### DESCRIPTION OF THE TASK
Among the entries below, find every line that has "computer" and pull it out.

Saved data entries
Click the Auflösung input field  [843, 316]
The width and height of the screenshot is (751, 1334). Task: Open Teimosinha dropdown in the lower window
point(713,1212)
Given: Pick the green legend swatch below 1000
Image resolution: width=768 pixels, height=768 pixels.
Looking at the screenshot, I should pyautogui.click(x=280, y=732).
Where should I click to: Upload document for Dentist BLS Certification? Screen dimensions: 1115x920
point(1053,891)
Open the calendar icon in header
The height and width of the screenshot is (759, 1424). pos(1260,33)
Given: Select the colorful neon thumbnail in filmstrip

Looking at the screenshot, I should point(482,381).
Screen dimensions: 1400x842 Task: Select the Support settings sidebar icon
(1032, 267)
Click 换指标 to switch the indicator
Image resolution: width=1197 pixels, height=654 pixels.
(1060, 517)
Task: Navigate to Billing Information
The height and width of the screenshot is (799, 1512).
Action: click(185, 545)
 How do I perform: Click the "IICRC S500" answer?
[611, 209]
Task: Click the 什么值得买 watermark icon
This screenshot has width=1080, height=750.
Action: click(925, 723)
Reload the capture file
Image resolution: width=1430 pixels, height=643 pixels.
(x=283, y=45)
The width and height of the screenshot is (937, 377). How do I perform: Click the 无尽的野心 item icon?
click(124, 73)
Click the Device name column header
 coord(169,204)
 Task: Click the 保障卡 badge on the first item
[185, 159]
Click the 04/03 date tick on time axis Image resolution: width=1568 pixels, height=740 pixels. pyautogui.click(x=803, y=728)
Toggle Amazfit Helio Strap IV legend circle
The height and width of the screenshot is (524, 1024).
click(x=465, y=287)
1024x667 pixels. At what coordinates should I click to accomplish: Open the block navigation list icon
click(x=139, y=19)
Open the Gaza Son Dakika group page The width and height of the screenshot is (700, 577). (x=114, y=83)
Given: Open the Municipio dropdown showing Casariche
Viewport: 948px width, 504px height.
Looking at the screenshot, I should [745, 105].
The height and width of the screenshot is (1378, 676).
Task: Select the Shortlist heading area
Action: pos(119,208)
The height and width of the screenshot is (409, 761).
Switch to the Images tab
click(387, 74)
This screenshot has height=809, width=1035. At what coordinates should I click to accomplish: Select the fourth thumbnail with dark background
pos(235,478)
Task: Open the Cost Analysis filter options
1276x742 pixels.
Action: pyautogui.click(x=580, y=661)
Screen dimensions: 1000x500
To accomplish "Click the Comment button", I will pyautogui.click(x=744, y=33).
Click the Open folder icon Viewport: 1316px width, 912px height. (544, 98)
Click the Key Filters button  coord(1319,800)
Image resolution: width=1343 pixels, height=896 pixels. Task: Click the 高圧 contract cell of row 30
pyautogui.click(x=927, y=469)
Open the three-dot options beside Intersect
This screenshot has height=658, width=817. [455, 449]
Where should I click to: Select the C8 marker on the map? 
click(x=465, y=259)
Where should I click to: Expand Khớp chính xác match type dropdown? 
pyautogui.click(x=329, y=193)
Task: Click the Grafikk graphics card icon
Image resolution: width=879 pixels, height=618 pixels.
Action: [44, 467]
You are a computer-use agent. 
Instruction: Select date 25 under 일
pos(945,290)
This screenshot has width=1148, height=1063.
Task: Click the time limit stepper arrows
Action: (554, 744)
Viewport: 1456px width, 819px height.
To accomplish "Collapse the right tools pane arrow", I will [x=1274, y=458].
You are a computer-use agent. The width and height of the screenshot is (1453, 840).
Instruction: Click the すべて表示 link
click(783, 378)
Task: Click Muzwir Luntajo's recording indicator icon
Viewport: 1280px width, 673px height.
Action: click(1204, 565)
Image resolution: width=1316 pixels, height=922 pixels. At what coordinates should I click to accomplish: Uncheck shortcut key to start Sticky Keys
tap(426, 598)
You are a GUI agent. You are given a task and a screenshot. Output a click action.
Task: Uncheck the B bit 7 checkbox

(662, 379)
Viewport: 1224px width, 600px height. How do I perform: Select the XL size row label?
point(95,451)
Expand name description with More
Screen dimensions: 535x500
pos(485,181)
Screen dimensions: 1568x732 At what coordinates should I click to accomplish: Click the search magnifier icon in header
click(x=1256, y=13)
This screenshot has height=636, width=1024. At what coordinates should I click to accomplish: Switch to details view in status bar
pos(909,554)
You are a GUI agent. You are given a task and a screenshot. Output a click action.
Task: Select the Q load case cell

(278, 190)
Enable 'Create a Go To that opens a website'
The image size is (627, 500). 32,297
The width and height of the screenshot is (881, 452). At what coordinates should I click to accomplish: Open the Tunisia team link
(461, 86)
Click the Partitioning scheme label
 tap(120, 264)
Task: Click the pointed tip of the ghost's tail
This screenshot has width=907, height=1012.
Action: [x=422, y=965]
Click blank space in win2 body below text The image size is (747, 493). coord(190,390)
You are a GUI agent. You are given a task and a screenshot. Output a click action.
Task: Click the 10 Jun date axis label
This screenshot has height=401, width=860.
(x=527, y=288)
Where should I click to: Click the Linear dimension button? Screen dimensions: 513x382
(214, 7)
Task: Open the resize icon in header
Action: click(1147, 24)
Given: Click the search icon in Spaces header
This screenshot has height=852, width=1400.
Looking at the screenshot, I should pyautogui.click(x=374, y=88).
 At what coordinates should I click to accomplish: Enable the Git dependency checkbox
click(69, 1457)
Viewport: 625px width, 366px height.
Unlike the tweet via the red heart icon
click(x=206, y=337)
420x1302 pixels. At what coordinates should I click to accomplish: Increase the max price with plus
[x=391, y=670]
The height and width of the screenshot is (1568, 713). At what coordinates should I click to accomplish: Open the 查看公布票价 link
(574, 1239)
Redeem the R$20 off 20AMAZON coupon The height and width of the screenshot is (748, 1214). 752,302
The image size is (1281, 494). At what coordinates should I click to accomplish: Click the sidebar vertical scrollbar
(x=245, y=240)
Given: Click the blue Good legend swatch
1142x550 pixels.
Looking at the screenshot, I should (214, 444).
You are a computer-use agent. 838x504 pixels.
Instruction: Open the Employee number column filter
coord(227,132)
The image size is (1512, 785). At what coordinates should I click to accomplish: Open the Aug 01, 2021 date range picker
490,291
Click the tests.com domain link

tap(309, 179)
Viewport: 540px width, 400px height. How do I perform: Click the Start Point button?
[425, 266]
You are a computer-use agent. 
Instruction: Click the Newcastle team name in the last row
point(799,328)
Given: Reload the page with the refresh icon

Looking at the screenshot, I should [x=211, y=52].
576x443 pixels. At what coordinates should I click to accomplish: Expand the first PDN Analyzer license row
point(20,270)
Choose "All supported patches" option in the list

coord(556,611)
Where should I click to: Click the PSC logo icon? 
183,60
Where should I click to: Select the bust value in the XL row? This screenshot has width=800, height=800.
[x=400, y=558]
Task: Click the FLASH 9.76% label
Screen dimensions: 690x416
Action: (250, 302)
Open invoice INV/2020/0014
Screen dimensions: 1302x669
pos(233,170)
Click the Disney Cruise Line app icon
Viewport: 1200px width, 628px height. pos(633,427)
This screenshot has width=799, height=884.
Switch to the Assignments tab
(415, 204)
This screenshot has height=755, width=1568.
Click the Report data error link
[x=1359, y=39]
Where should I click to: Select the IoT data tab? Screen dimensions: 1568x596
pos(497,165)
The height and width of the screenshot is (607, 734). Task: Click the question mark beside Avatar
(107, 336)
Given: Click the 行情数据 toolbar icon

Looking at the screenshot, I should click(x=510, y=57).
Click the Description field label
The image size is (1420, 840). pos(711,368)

### ANSWER SECTION
You are a computer-use agent. 
You are a computer-use agent. The width and height of the screenshot is (1453, 840).
You are a computer-use agent. 838x504 pixels.
You are a computer-use agent. 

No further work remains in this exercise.